Challenge@AAAI2024 | AnomalyFactory@ECCVW2024 | 🆕 AnomalyHybrid@CVPRW2025
We propose a solution (3rd place 👑 nessaea1obrinus) for Butterfly Hybrid Detection Challenge based on the AnomalyFactory that is an unsupervised anomaly generation framework. The Butterfly Hybrid Detection Challenge provides a training set consisting of 1,991 non-hybrid and 91 hybrid images and a butterfly_anomaly_train.csv file that reveals the subspecies ID of all images. Based on the challenge training set, we train two generative models, AF4hybrid and AF4nonhybrid, to generate 8,874 hybrid and 1,991 non-hybrid images respectively. With the challenge training set and generated images, totally 12,974 images, we use DINOV2 to extract the representative features and further train a sgd classifier sgd_clf.pkl and a linear classifier clf1024.pth. The final result combines the predictions of these two classifiers.
Refer to the challenge samples, this repository provides training and testing resource both for the butterfly hybrid detection (HybridDetection) and generation (AnomalyFactory). Our submission for the challenge is dino2B_contestAF_1024linear2cls. Note: The HybridDetection is independent from the AnomalyFactory that is provided for reproducing the image generative models.
AF4ButterflyHybridDetection
├── HybridDetection
│ ├── requirements.txt
│ ├── submission
│ │ └──dino2B_contestAF_1024linear2cls
│ │ ├── ImageSamples
│ │ │ ├── CAM016049.jpg
│ │ │ └── 15N016.jpg
│ │ ├── ingestion.py
│ │ ├── metadata
│ │ ├── model.py
│ │ └── requirements.txt
│ └── train
│ ├── classifier.py
│ ├── data_utils.py
│ ├── dataset.py
│ ├── evaluation.py
│ ├── classifier.py
│ ├── model_utils.py
│ └── training.py
│
├── AnomalyFactory/...
├── Models
│ ├── classifiers
│ └── AFgenerators
│ ├── AF4nonhybrid
│ └── AF4hybrid
└── Datasets
├── Images4TrainClassifier
├── Images4TrainAFnonhybrid
└── Images4TrainAFhybrid
- Download trained sgd classifier sgd_clf.pkl and linear classifier clf1024.pth from https://drive.google.com/file/d/1Un188eNc8Nit644ZAzcOYwUoA3Dfh1TE/view?usp=drive_link.

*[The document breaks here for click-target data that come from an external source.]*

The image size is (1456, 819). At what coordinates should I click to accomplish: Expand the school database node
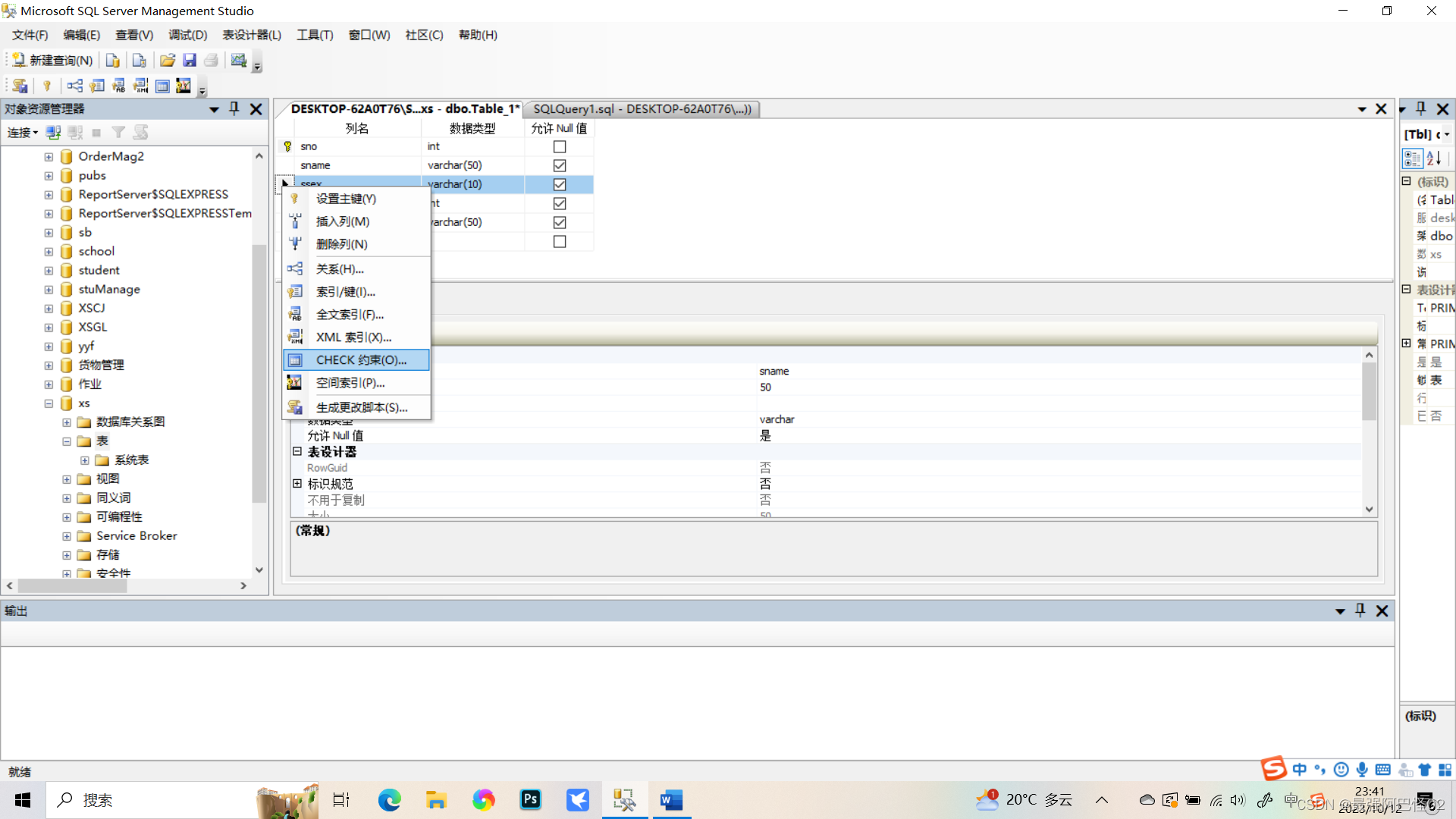(x=49, y=252)
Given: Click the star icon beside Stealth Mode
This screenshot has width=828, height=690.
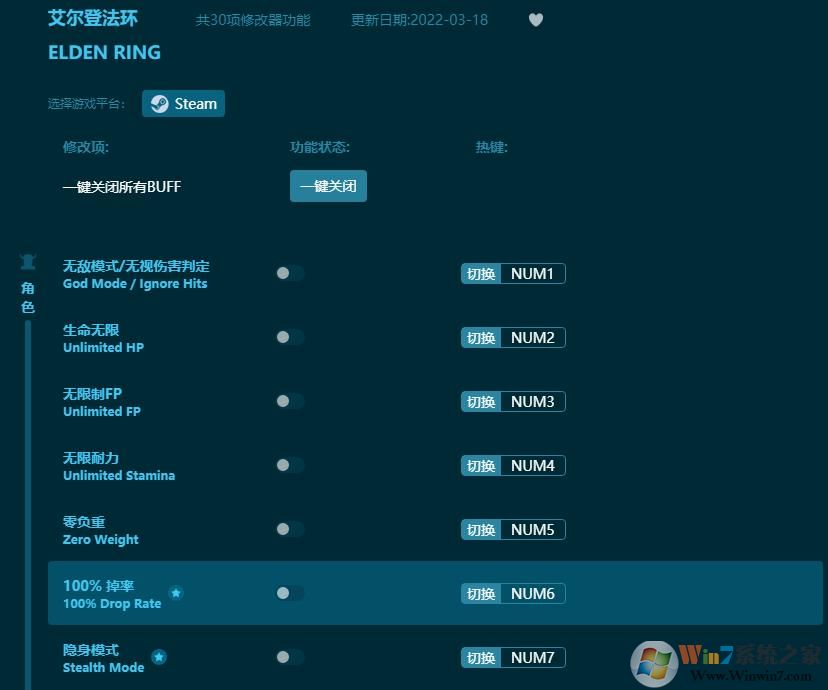Looking at the screenshot, I should point(160,657).
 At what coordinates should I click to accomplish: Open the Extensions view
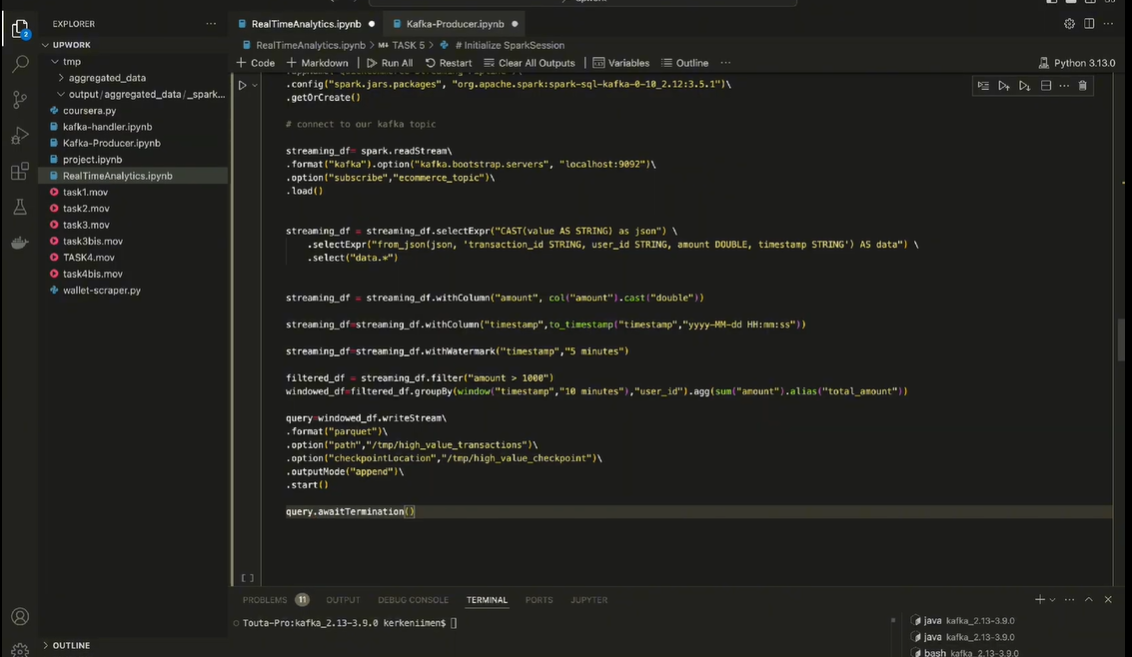coord(20,172)
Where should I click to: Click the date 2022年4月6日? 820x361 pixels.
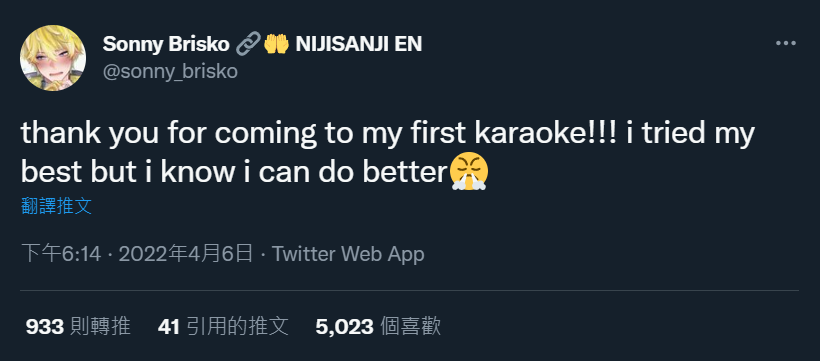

- Put the downloaded sgd_clf.pkl and clf1024.pth into path: Models/classifiers/
- Run testing images with the classifiers. Note: For quick test, the default pathes are set as input_dir = ImageSamples/ and output_dir = './' . Please modify them in ingestion.py if needed.
cd HybridDetection\submission\dino2B_contestAF_1024linear2cls
python ingestion.py
- Output: predictions.txt
- Download training data (Images4TrainClassifier) from https://drive.google.com/file/d/1MLIP8gbKVm_A0a5HTowBvfzsuRk7j37u/view?usp=drive_link. Images4TrainClassifier consists of original challenge images and the images(filename:AF_parent1_parent2_*.png) generated by AnomalyFactory.
The structure of downloaded folder is shown below.
Images4TrainClassifier
├── Images
│ ├── hybrid/...
│ └── non-hybrid/...
└── Lists
└── butterfly_anomaly_AF.csv
- Put the downloaded Images4TrainClassifier into path: Datasets/
- Run training classifiers.
cd HybridDetection\train
python training.py
Note: The sgd classifier and linear classifier will be trained successively. The default setting in training.py is shown below.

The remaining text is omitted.